Right then, I almost hated him.
He pointed at me. “You. Stay away from Rhodales. Do your damn homework. Go buy a party dress for the Founders’ Day Dance. And, if you must, research rehab facilities. We’ll figure the Rhodale thing out by ourselves.”
I stood up, shaking my head in disgust. “Since when were we ever able to figure anything o
ut by ourselves?”
Before he could change his mind about Melinda’s rehab, I ran out of the room. One win at a time: it was all I could manage.
Chapter 20
Mickey
Dusk spread her vivid colors across the sky as I pointed the Harley down the pavement, trying to find some clarity in the open road and the roar of the wind in my ears.
I was riding around aimlessly, trying to ignore the urge to go back to Victoria’s, pound on the door of the damn mansion, and find out if she was okay. I’d tried calling, but her phone went straight to voice mail every time, and I didn’t want to call the house phone, because it would probably get her into even more trouble with that jerk of a father of hers.

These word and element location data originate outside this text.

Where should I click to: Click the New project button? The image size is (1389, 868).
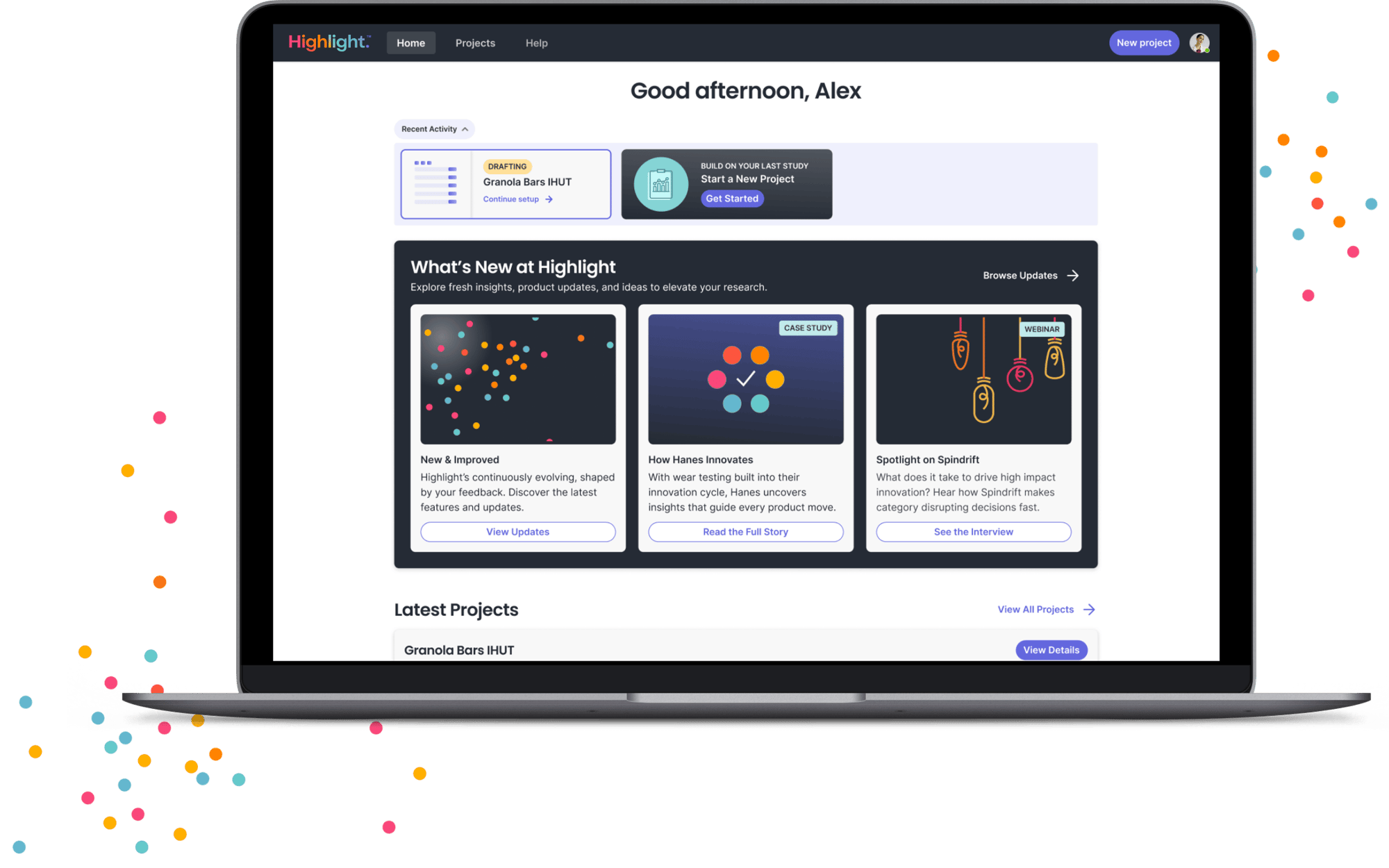click(1143, 43)
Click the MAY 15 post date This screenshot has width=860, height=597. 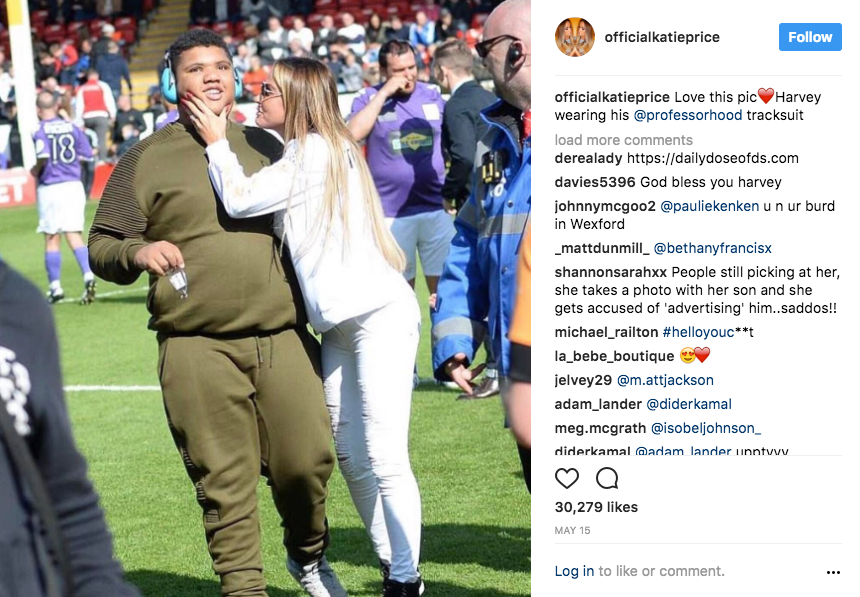(573, 531)
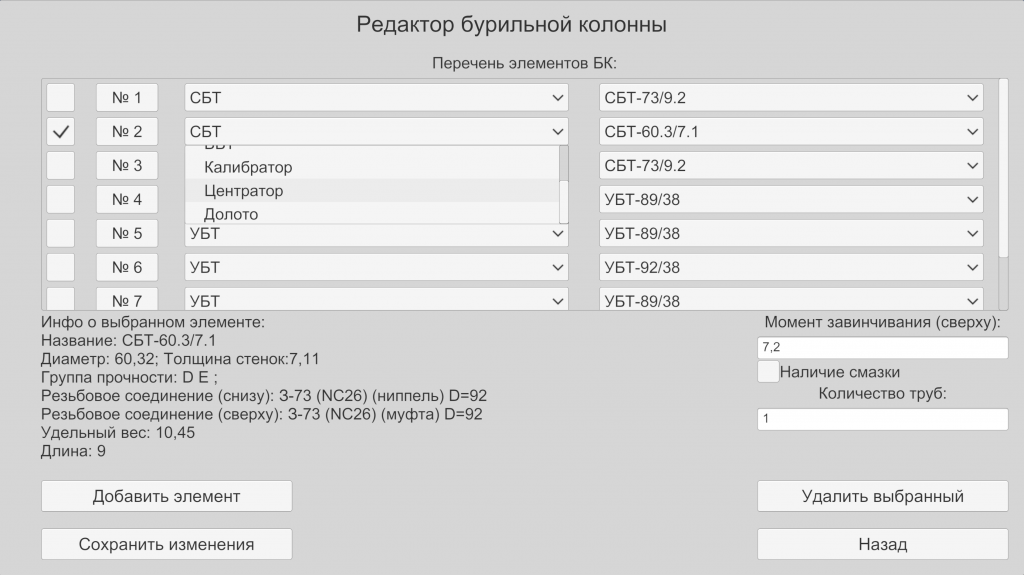Toggle the Наличие смазки checkbox
Screen dimensions: 1024x575
[x=768, y=372]
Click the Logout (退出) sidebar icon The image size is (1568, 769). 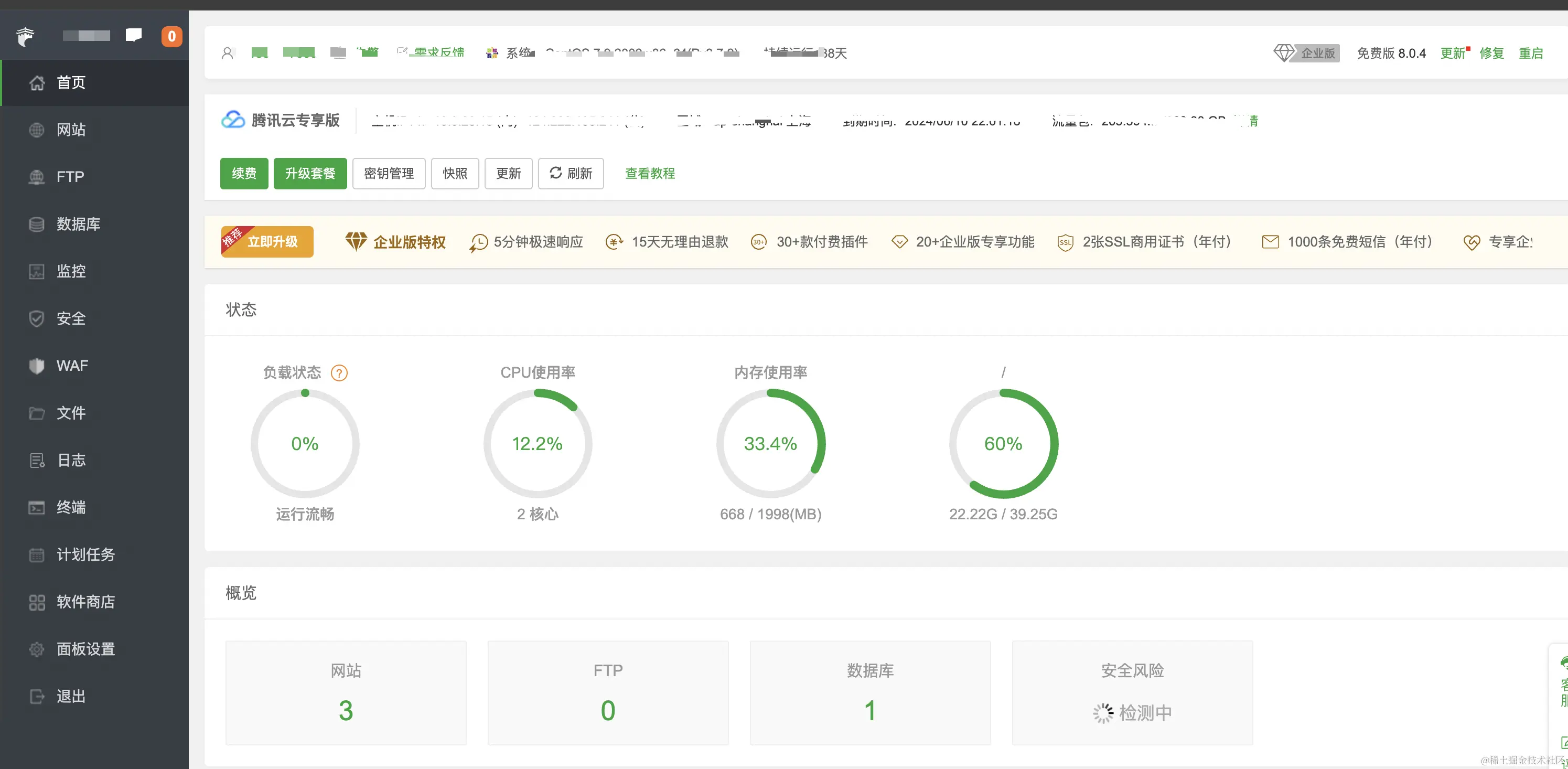pyautogui.click(x=37, y=696)
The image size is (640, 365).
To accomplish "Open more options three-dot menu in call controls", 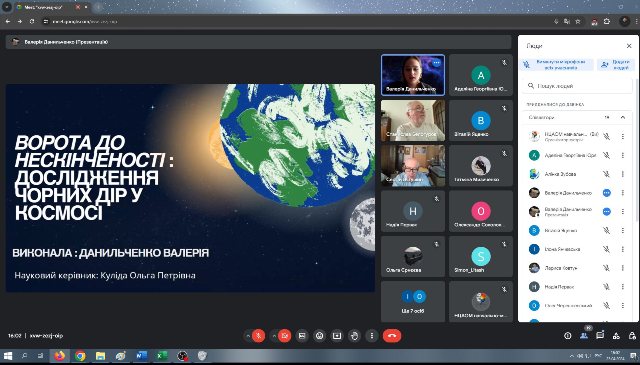I will [x=371, y=336].
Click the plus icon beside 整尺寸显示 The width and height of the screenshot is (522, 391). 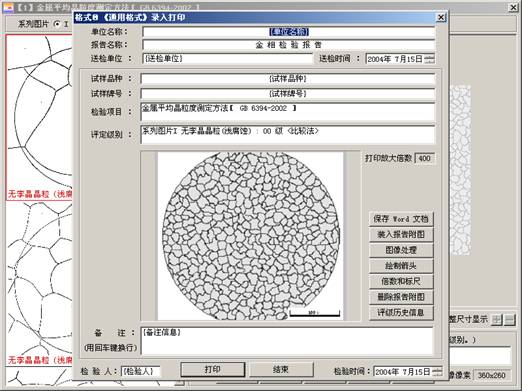[x=497, y=320]
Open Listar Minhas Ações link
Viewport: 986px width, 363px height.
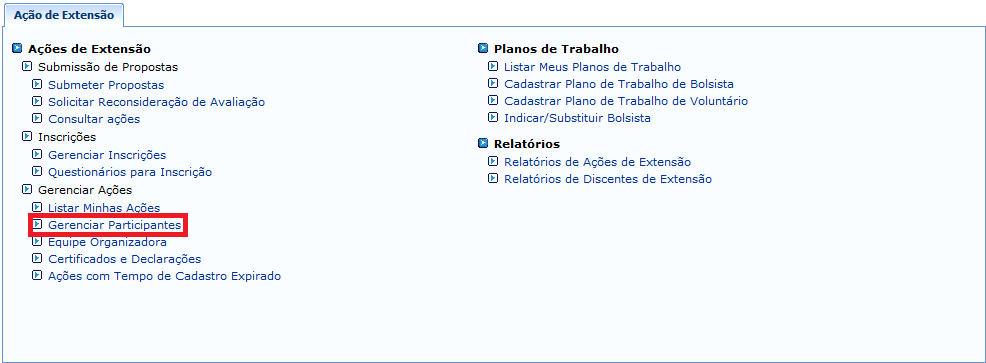pyautogui.click(x=104, y=208)
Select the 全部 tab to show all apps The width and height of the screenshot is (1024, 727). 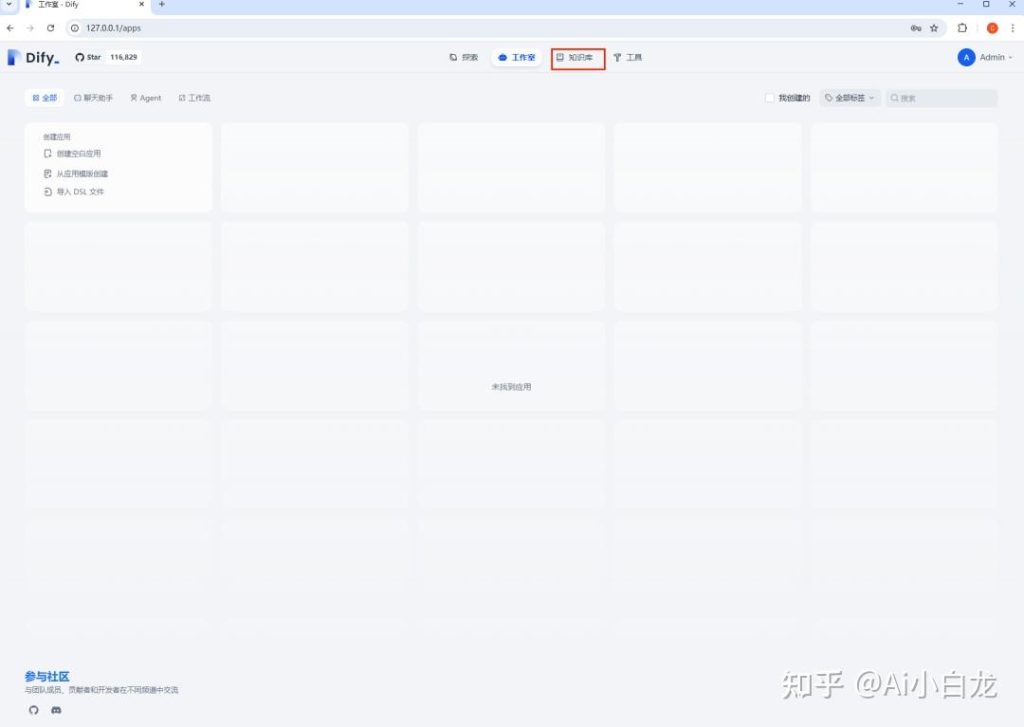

Asshole fathers, problem siblings—we were turning out to have a lot more in common that I’d ever thought possible.
When I got hungry, I stopped for a burger that I couldn’t even taste, and then I gave in to the impulse that had been riding me all afternoon and evening. Within half an hour, I found myself on the road that bordered the Whitfield ranch, and I called myself six kinds of fool. There was no way Victoria would want to talk to me now, after everything that had happened today. I should head for home.
A shimmer of movement in the darkness off to the right caught my attention, and somebody came into view, riding one of the glossy, expensive horses that probably had cost more than my entire house. Somehow, I felt it was her before I could even really see her. Victoria was racing across the field like a wild thing, like she was part of the horse, not just riding it.
I pulled my bike to the side of the road and parked it in the deep shadows cast by the trees, where the moonlight didn’t penetrate. I walked over to the fence, content simply to watch her.
She was beautiful. Her hair shimmered like silver in the moonlight, streaming out behind her as she rode. She was like a princess in a fairy tale.
But I sure as hell was no Prince Charming.
I’d been kidding myself to think that I’d ever have a chance with Victoria Whitfield. I took one long, last look at her and steeled myself to go, but then the horse stumbled. Victoria flew through the air, and I started running. By the time I reached her, she was sitting up, and the stupid horse was ambling along, munching on grass, completely unconcerned that she’d nearly given me a heart attack.